Assassin Bug Nymph – Zelus spp.

I spotted this little fellow on the underside of an oak leaf.  This is a nymph of an assassin bug in the genus Zelus.  If you look closely at the largest picture in the collage below you can see a feeding tube called a rostrum tucked under its head.  It uses the rotrum to puncture the body of its prey and inject saliva that contains enzymes to kill the prey and liquify the innards so it can suck it out.  That brings a new image of "feeding tube" to mind!
While taking these photos, a red squirrel in a walnut tree began fussing incessantly.   
It kept a close eye on me and the cats (Max and a neighbor's cat that we call TK) as we made our rounds. No way we were going to be able to sneak up on anything.
Not too far from the red squirrel and the assassin bug is the flower bed with the hollyhocks.  The 6 feet tall hollyhocks have been blooming all summer.  Their white and yellow flowers are not particularly large or striking  but they do have a certain charm.  At least the deer think so, and unless I spray a deterent on them, they never get a chance to flower.  I think the deer like the flower buds best of all.   The hollyhocks are also favorites of the bees and bumblebees.  And it sure looks like the bees do a good job of pollinating them; just look at the lovely seed heads!
With all of those seeds, the deer should have plenty of flower buds to snack on next year.


  1. Lovely shots of the Squirrel on guard Wilma. He's certainly watching your every move. lol

  2. Assassin Bug. What a great and appropriate name. Bad table manners though:-)

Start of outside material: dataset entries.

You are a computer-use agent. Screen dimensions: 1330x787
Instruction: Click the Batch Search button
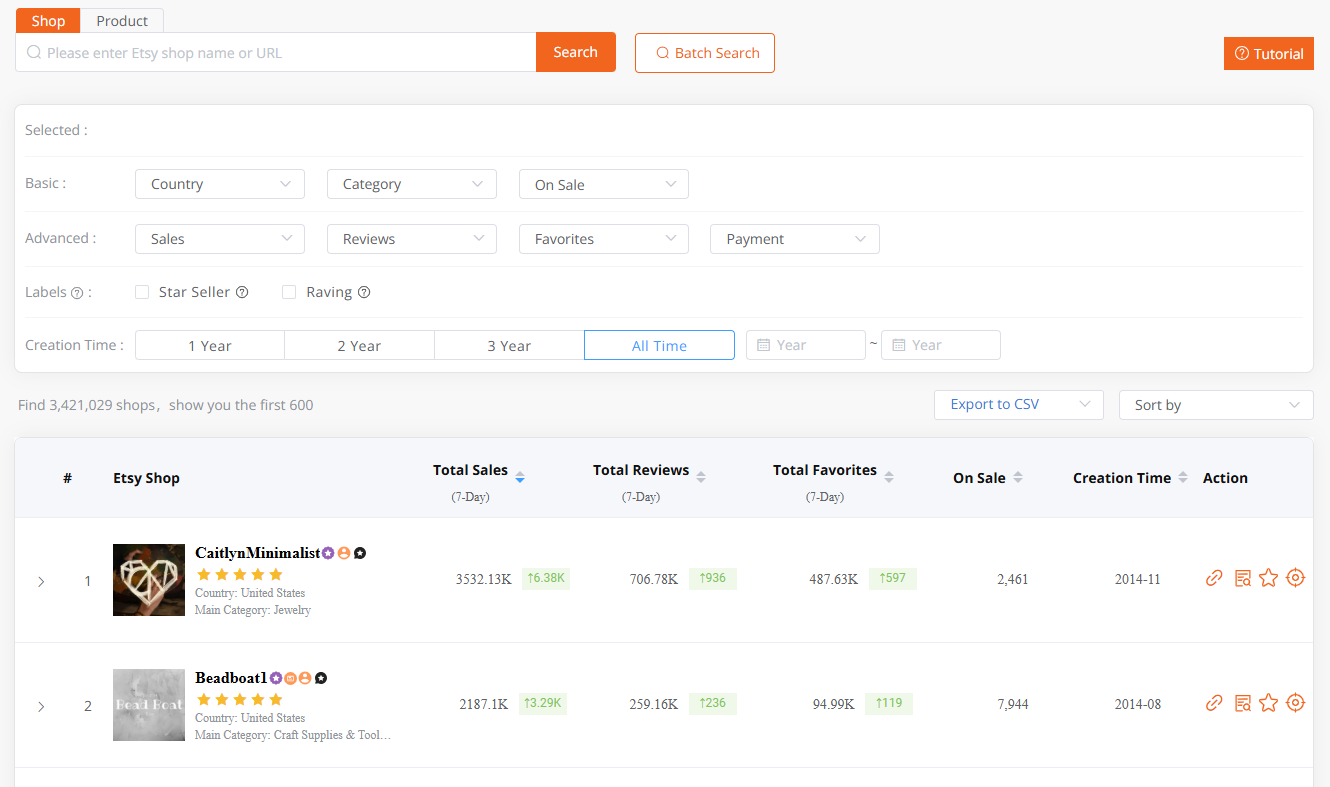[x=705, y=53]
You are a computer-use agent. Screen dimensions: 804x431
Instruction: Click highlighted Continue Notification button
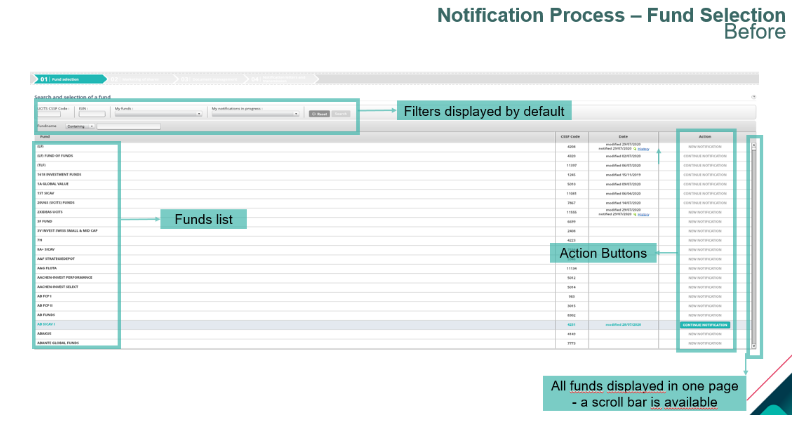click(x=705, y=325)
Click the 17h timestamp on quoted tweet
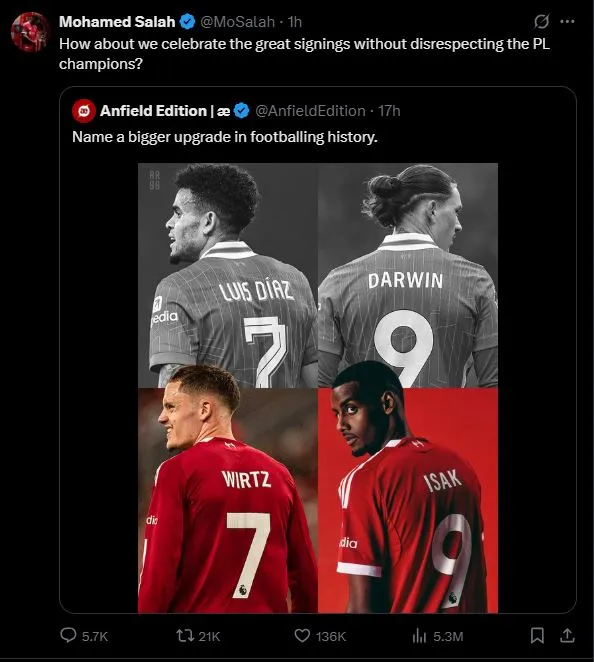The image size is (594, 662). click(389, 111)
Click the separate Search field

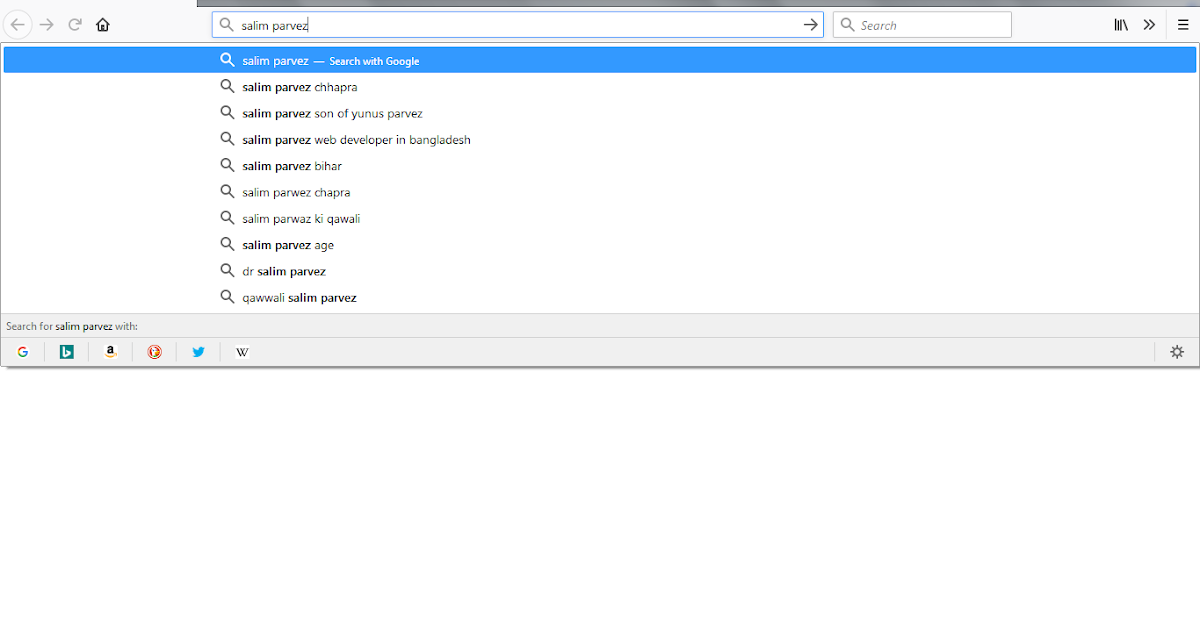pos(922,24)
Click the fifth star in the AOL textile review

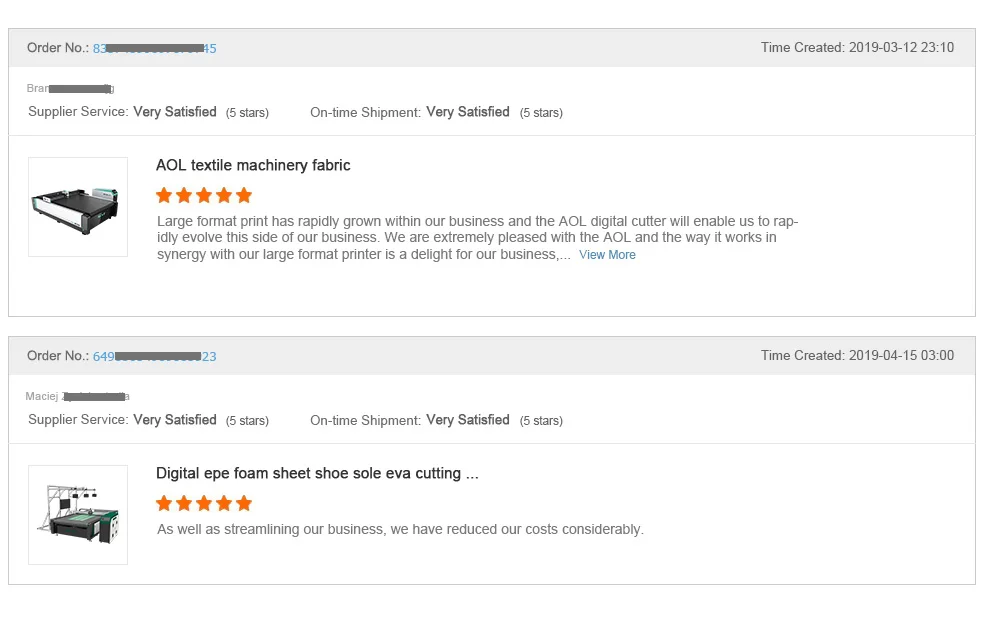(x=244, y=195)
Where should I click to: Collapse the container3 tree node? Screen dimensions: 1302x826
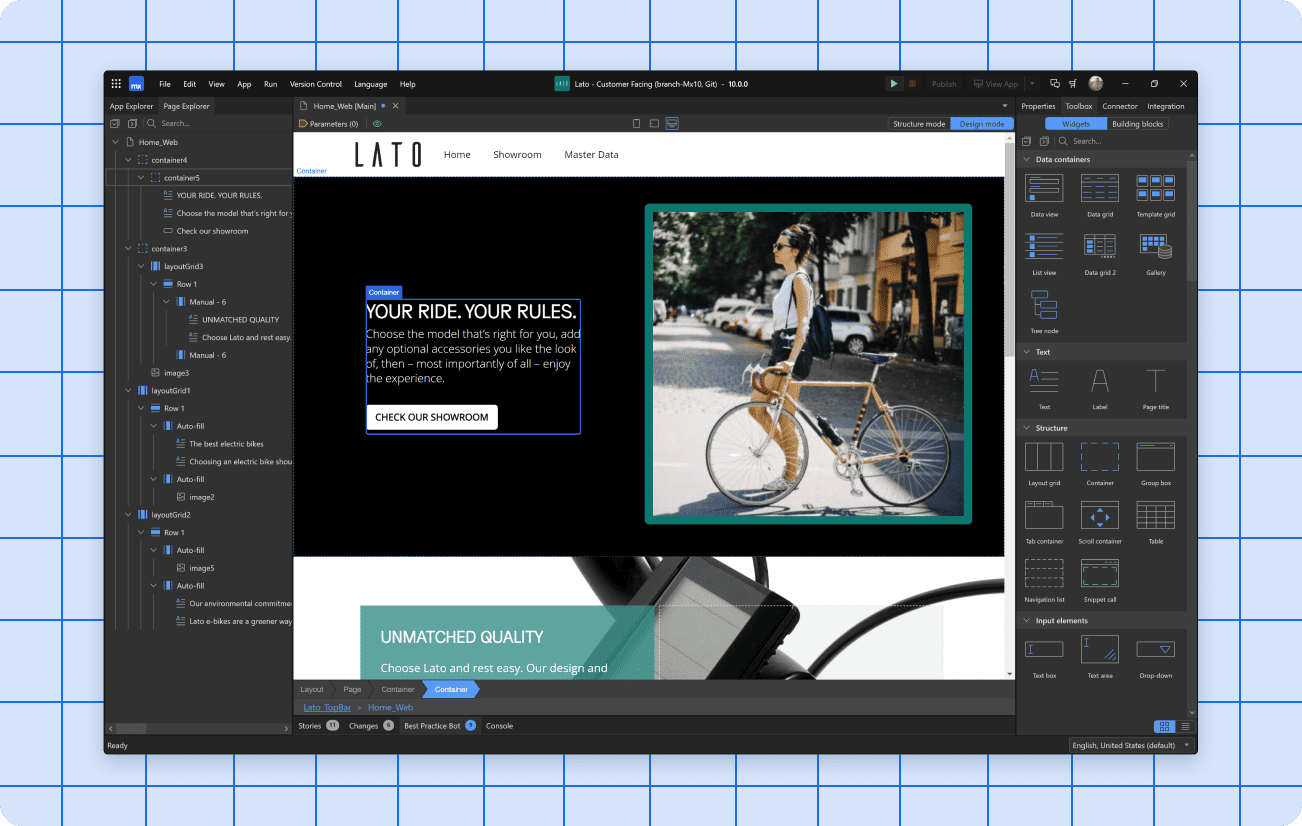click(x=128, y=249)
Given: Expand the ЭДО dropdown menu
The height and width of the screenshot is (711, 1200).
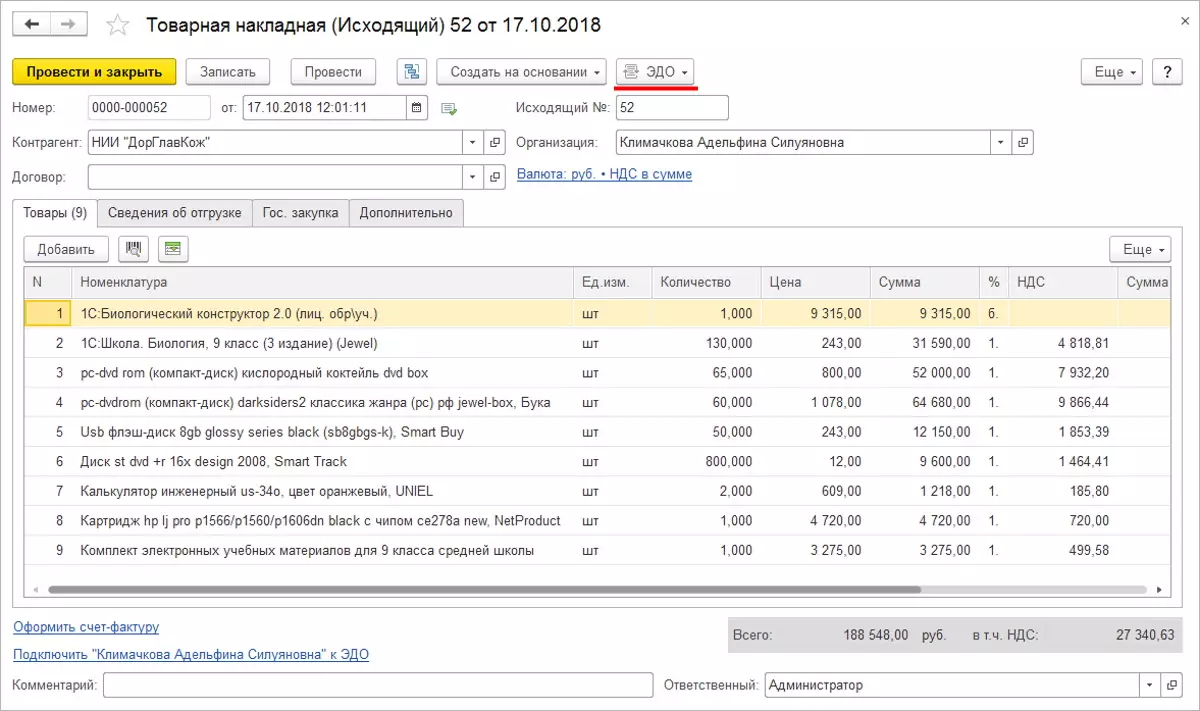Looking at the screenshot, I should tap(655, 72).
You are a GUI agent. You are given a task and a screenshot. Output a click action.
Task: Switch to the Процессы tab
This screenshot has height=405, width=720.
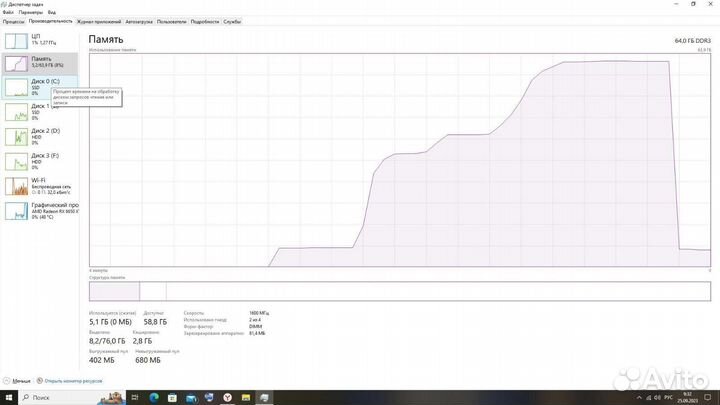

  3. Interesting photos and info on the bug - and the wry comment about feeding tubes - entertaining.

  4. Love the shots of the fussy squirrel.

  5. Nice shot of the Assassin bug and enjoyed seeing your Red Squirrel images. I used to see them when I grew up in Cornwall but they died out there in the 1980s although there are active plans to bring them back very soon.

  6. Keith -- those little red squirrels make a lot of noise for their small size. They tend to be more skittish than their grey cousins.

    Phil - the aptly named assassin bugs are kin to the equally aptly named ambush bugs that I wrote about last summer. Gruesome little beasts. ;-)

    Chris - I got more shots of that same individual earlier today, still on that very same oak leaf! I'll probably post them later tonight.

    John - glad you like the squirrel. I love to see them around.

    Anthony - I hope you get to see some of the cute little guys soon. They aren't as common here as the grey ones are, but they certainly make their prescence known.